Cette réforme prévoit également une rationalisation du réseau consulaire qui devrait être profondément revu, avec une diminution du nombre et de la taille des consulats dans les pays de l'Union européenne et un renforcement dans les pays émergents.

Le réseau culturel de la France à l'étranger repose sur une très grande variété de services et de structures, parmi lesquels on distingue :


• ceux qui sont des services français et ne disposent donc pas d'une personnalité juridique distincte de celle de l'État :

- 161 services de coopération et d'action culturelle (SCAC) , dont 49 dans les pays de la zone OCDE (programme 185) et 112 dans les pays en développement (programme 209), chargés de la mise en oeuvre de la coopération bilatérale avec les pays et institutions partenaires ;

- 135 établissements culturels dotés de l'autonomie financière (EAF culturels) , dont 50 dans les pays de la zone OCDE et 85 dans les pays relevant du programme 209, financés pour partie par des dotations de fonctionnement et pour partie par des ressources propres (mécénat, cours de langue, etc.) que leur activité génère ;

- 27 centres de recherche dotés de l'autonomie financière (EAF de recherche) , dont 8 dans les pays de la zone OCDE et 19 dans les pays relevant du programme 209, intervenant dans le secteur de la recherche en archéologie et en sciences sociales ;


• ceux qui ne sont pas des services français et qui disposent d'une personnalité juridique conférée par des statuts :

- soit de type associatif, ce qui est le cas du millier d' Alliances françaises , établissements de droit local dont les statuts sont reconnus par la fondation Alliance Française. Au total, 456 Alliances reçoivent une aide du ministère des affaires étrangères , soit sous la forme d'une subvention, soit via la mise à disposition d'agents expatriés et de volontaires internationaux rémunérés sur le budget de l'État (ce qui concerne 61 Alliances au titre du programme 185 et 167 au titre du programme 209) ;

- soit par des accords bilatéraux, ce qui est le cas de 5 centres franco-nationaux qui sont tous situés sur le continent africain (Guinée, Guinée Bissau, Niger, Namibie et Mozambique).

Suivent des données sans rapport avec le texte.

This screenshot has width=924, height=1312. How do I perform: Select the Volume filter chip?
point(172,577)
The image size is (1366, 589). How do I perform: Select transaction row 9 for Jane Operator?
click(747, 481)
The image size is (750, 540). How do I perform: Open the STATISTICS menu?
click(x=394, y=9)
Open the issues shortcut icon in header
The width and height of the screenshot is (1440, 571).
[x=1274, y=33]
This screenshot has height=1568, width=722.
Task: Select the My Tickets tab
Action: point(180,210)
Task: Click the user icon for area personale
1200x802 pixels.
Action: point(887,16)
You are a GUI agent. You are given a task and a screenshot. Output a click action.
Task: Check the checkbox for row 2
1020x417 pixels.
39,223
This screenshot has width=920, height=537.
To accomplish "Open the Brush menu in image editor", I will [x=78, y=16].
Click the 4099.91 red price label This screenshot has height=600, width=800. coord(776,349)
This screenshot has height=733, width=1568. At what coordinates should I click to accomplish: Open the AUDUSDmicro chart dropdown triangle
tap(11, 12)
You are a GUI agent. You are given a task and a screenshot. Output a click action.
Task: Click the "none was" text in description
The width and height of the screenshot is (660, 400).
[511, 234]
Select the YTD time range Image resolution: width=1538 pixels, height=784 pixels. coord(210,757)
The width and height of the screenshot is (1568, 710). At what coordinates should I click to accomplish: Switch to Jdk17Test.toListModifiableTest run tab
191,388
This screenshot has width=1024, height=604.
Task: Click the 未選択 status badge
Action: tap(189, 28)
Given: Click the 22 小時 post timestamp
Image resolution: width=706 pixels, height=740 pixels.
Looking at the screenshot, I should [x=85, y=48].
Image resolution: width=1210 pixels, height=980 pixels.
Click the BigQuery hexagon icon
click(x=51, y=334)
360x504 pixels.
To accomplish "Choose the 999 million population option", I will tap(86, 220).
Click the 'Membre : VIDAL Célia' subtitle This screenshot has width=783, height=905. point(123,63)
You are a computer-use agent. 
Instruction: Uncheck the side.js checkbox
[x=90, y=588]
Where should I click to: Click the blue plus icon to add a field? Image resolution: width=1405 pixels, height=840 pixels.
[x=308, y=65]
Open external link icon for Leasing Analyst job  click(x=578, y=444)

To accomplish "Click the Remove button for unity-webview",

L'évolution de la structure du réseau culturel illustre la montée en puissance des Alliances françaises comme vecteur privilégié de l'influence culturelle et linguistique de la France à l'étranger : leur nombre a connu une croissance de 8 % sur la période de 2000 à 2009, alors que le nombre d'instituts et de centres culturels a, lui, diminué de près de 20 % sur la même période.

En effet, dans le cadre de la restructuration de son réseau, entrepris dès 1999 avec la fermeture ou la transformation des instituts et des centres culturels de taille modeste du réseau allemand (tels que ceux situés à Essen, Erfurt, Aix-la-Chapelle et Tübingen), le ministère des affaires étrangères a mené à partir de 2001 une politique supposée rationaliser le maillage des établissements culturels français dans l'ancienne Europe des 15 pour en redistribuer les moyens vers le réseau de certains pays émergents et favoriser le développement du réseau des Alliances françaises en Chine et en Russie.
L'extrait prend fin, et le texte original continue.